PASSAGE PROVIDED
..............................
So it came as a bit of shock to be helming it again quite so soon after our initial dalliance at the wheel in Australia. Their roads are a bit different from ours, more destroyed more often by the passage of heavy vehicles, and so we weren’t sure of how comfortable it would be using the Sport setting on Kiwi roads. Needn’t have worried unduly.
Same for the initial uptake of the new eight-speed dual clutch transmission. Bentley staff said they had even delayed the launch of the Conti GT just to make sure they’d nailed this aspect so we made sure to check it out carefully back home. In traffic gently accelerating away from stop lights or letting rip using launch control, it’s hard to discern the difference from a regular eight-speed torque converter auto. In each case it just goes about its business in smooth, refined fashion.
Nailing the brief
There are two notable aspects where the latest Continental GT, the third iteration, really does hit the mark exceedingly well. At last the styling works cohesively. You’d never mistake this for anything else; the shape, the headlights, the mesh grille, the oval taillights and pipes are highly distinctive. And yet on the third attempt the stylists really have injected a whole lot more athleticism into the shape of the Conti.
Where it was once blobby, it now bristles with tone. The bonnet dives away more quickly than it used to, with a reduced front overhang, and the haunches seem more pronounced at the rear. Our particular tester was one of the rare First Edition models, with Mulliner fit out inside, and 22-inch bi-colour black hand-polished rims, with low profile PZeros applied. The overall look of the coupe is predatory in a subtle rather than overt way. It genuinely looks like it means seriously speedy business.
..............................
RECORDED DATA
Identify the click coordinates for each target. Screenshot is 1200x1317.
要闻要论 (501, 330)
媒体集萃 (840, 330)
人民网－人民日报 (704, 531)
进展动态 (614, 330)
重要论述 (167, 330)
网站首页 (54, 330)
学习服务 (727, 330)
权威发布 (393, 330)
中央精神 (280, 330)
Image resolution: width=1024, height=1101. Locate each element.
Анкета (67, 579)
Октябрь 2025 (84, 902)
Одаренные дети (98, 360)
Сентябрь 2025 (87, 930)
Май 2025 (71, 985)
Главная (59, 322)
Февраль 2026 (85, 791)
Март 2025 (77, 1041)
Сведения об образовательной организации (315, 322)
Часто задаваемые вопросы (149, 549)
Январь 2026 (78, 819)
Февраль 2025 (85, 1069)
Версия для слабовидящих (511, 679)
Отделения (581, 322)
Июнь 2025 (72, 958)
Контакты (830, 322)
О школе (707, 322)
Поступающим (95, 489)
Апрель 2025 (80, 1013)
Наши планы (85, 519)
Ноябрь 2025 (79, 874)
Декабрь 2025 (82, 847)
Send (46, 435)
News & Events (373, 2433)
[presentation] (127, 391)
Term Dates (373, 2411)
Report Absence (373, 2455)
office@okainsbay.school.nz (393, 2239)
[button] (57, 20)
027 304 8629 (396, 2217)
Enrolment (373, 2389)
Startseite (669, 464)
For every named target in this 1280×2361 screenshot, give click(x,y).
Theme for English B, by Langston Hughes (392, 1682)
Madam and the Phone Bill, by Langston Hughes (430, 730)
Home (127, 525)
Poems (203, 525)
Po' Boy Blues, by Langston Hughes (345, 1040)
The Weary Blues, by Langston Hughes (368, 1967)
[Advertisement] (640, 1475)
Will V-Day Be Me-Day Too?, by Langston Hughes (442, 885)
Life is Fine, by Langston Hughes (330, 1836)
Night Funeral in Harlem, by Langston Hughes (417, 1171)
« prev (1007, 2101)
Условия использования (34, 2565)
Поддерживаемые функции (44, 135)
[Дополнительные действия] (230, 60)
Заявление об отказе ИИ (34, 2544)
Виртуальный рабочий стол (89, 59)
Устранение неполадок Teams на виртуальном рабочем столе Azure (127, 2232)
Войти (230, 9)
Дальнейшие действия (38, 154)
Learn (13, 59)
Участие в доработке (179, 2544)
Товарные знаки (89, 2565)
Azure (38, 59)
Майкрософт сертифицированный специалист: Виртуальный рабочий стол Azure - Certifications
..............................
STATED EXERCISE A
Write out the passage on the Bentley Continental GT, from "Where it was" to "seriously speedy business.", word for word.
STATED EXERCISE B
Resume the Continental GT review from the point where it stops.

REPLY A
Where it was once blobby, it now bristles with tone. The bonnet dives away more quickly than it used to, with a reduced front overhang, and the haunches seem more pronounced at the rear. Our particular tester was one of the rare First Edition models, with Mulliner fit out inside, and 22-inch bi-colour black hand-polished rims, with low profile PZeros applied. The overall look of the coupe is predatory in a subtle rather than overt way. It genuinely looks like it means seriously speedy business.

REPLY B
And that’s kind of appropriate because under the hood is a proper beast too. The W12 6.0L twin-turbo TSI mill gets a tickle up and is now good for 467kW (626hp) at 6000rpm and 900Nm of torque, on tap from 1350rpm through to 4500rpm. Because this is so powerful and high geared (1500rpm in top equates to 120km/h) you tend to drive it off the torque rather than the revs.
There’s just enormous amounts of forward momentum happening across the 3000-4000rpm zone that you’re seldom able to go for broke. Do that and you’re forever exceeding all the local speed limits. We know, because we inadvertently did at a somewhat inopportune moment downcountry. Fortunately the brakes are strong and the law must have been having a pleasant morning. More likely couldn’t have had the radar operating.
The new transmission is something we hadn’t really expected, given the (limited) competition in this area generally uses conventional eight speed autos. But there’s no doubting twin-clutchers make haste. As we reported earlier, we’ve never had a Conti GT break 4.5sec 0-100 but on a flat section of road in Northern NSW we eked out a sprint time of 3.47sec, comfortably below the 3.7sec claim. That car also had the 22-inch rims, so maybe the extra rubber helps the all-paw powertrain to get the output grounded better.
There’s nothing much to do for a hot start; simply turn off ESP and TC, set the rotary controller to Sport, and gas it up with your left foot firmly on the brake pedal. The engine quickly settles to 4000rpm and it bursts cleanly away from standstill, a shift later and 100 pops up in 3.5sec. With enough airstrip tarmac, Bentley reckons you can wind the latest GT out to an even 333km/h. That’s north of 200mph, as you’re probably aware.
Sure but does it turn?
We had a bit of an inkling that this was also a better balanced affair, on account of a couple of key things. Firstly the front axle is further forward by 135mm and so the engine is repositioned slightly rearwards, improving its weight split to 55/45. Keeping understeer in check is torque vectoring by brake, and in Sport mode the GT acts predominantly as a rear drive machine, so both aspects theoretically help the car round up into bends. There are also active sway bars to keep things on the level.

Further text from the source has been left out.